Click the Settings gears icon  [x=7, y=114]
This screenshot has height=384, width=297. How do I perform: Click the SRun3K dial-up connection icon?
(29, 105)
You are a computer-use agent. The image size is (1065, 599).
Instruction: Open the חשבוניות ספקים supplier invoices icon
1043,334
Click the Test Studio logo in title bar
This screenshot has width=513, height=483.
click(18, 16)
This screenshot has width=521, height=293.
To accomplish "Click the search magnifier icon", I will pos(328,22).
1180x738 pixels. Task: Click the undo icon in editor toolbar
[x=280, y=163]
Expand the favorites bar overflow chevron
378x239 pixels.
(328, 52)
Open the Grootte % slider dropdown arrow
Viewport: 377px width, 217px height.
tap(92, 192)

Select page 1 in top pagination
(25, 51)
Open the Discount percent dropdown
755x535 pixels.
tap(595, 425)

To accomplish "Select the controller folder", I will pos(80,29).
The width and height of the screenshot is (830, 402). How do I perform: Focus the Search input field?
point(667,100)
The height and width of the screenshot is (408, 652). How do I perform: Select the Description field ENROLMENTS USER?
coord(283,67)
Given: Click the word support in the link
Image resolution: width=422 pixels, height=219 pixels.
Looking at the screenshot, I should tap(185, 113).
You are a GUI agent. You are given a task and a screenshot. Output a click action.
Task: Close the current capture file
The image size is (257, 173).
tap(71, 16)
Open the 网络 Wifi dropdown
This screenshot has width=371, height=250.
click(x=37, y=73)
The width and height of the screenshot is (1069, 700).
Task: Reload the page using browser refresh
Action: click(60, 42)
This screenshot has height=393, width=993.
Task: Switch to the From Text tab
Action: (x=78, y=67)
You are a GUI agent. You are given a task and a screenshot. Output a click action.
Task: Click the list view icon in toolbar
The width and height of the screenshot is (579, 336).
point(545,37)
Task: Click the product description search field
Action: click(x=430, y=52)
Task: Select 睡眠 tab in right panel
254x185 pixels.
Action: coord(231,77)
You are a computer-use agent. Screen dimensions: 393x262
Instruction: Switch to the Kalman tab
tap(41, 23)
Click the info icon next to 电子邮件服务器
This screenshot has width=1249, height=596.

▬▬▬▬▬▬▬▬▬▬

◆ Work to be completed ◆
Looking at the listing above, which lines hold "dropdown"? Copy every such line.

◆ Task solution ◆
Open the Grootte % slider dropdown arrow
Open the Discount percent dropdown
Open the 网络 Wifi dropdown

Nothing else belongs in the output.